Bosnien: Volkszählung schürt Konflikt
Bosnien steht wieder vor einem Konflikt der Volksgruppen im Land: Die Nationalisten unter den Serben, Kroaten und msulimischen Bosniaken fordern die Neuaufteilung Bosniens. Die Grundlage dafür soll die Volkszählung vom letzten Herbst liefern, die mit neuen Zahlen die Bevölkerungsverteilung belegt.
8. April 2017, 21:58
Mittagsjournal, 18.1.2014
Ein Viertel weniger Kroaten
Insgesamt um 13 Prozent hat die Bevölkerung Bosniens seit dem Krieg abgenommen. Die Gründe dafür liegen auf der Hand: Tausende Kriegstote und Vertriebene. Auffällig ist aber, dass vor allem die Zahl der Kroaten in Bosnien überproportional zurückgegangen ist, nämlich um ganze 27 Prozent.
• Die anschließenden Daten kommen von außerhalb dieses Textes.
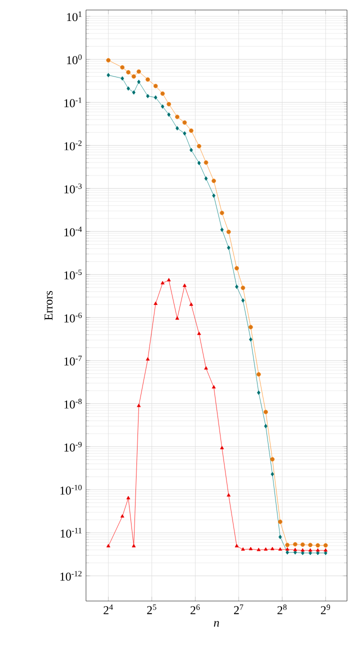 The image size is (348, 657). What do you see at coordinates (282, 609) in the screenshot?
I see `x-tick-label: 2$^{8}$` at bounding box center [282, 609].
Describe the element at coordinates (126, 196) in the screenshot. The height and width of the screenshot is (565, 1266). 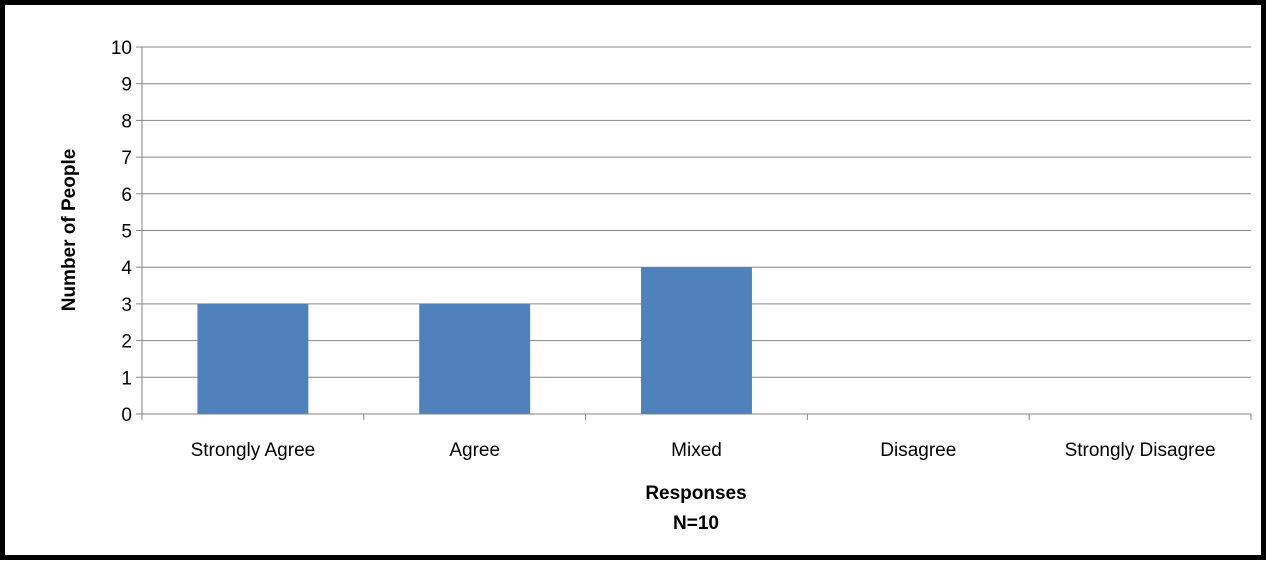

Für Vedran Dzihic, Bosnien-Experte am Österreichischen Institut für Internationale Politik (OIIP), hängt das mit der engen Beziehung zwischen dem Staat Kroatien und den bosnischen Kroaten zusammen. Ein Auswanderungswelle der bosnischen Serben nach Serbien hat es hingegen nie gegeben, auch weil die bosnischen Serben dort nicht wirklich willkommen waren. Die starke Abwanderung der bosnischen Kroaten hänge aber auch damit zusammen, dass sie als kleinere Volksgruppe innerhalb der bosnisch-kroatischen Föderation immer das Gefühl haben, von den muslimischen Bosniaken dominiert zu werden.
"Gefährliches Denken"
Dass nun schwarz auf weiß feststeht, dass es sehr viel weniger Kroaten in Bosnien gibt, hat zwar für die Rechte dieser Volksgruppe keine Auswirkungen, wird aber neue Ängste und politische Begehrlichkeiten schüren, ist Vedran Dzihic überzeugt. Er erwartet "eine extrem heiße Debatte, die das politische Klima vergiften wird. Die kroatischen Politiker werden jetzt noch vehementer versuchen, sich für eine eigenständige kroatische Einheit in der Föderation einzusetzen. Mit dem Argument, dass man, wenn man weniger werde, müsse man die kroatische Kultur schützen und dafür brauche man einen geeigneten ethnoterritorialen Rahmen. Das ist ein Denken, das aber für Bosnien sehr gefährlich sein wird." Gefährlich, weil Bosnien schon jetzt extrem zersplittert und die Zentralregierung durch ethnische Konflikte blockiert ist.
"Rote Linien" nötig
Negative Auswirkungen der Volkszählung auf den politischen Alltag befürchtet auch der Hohe Repräsentant für Bosnien und Herzegowina, Valentin Inzko: "Man sieht schon erste Anzeichen dafür. Wir haben als internationale Gemeinschaft heute wieder eine Sitzung gehabt, um das einzudämmen und gewisse rote Linien einzuführen." Eine solche rotze Linie wäre, dass es zu keinem Referendum über den Status von Bosnien-Herzegowina kommt oder der Ankündigung irgendeiner Abspaltung.
Im Herbst 2014 finden in Bosnien-Herzegowina Parlamentswahlen statt. Die Volkszählung wird da politisch ausgeschlachtet. Statt der drängenden wirtschaftlichen und sozialen Themen wird im Wahlkampf da sicherlich wieder die Nationalitätenfrage im Zentrum stehen.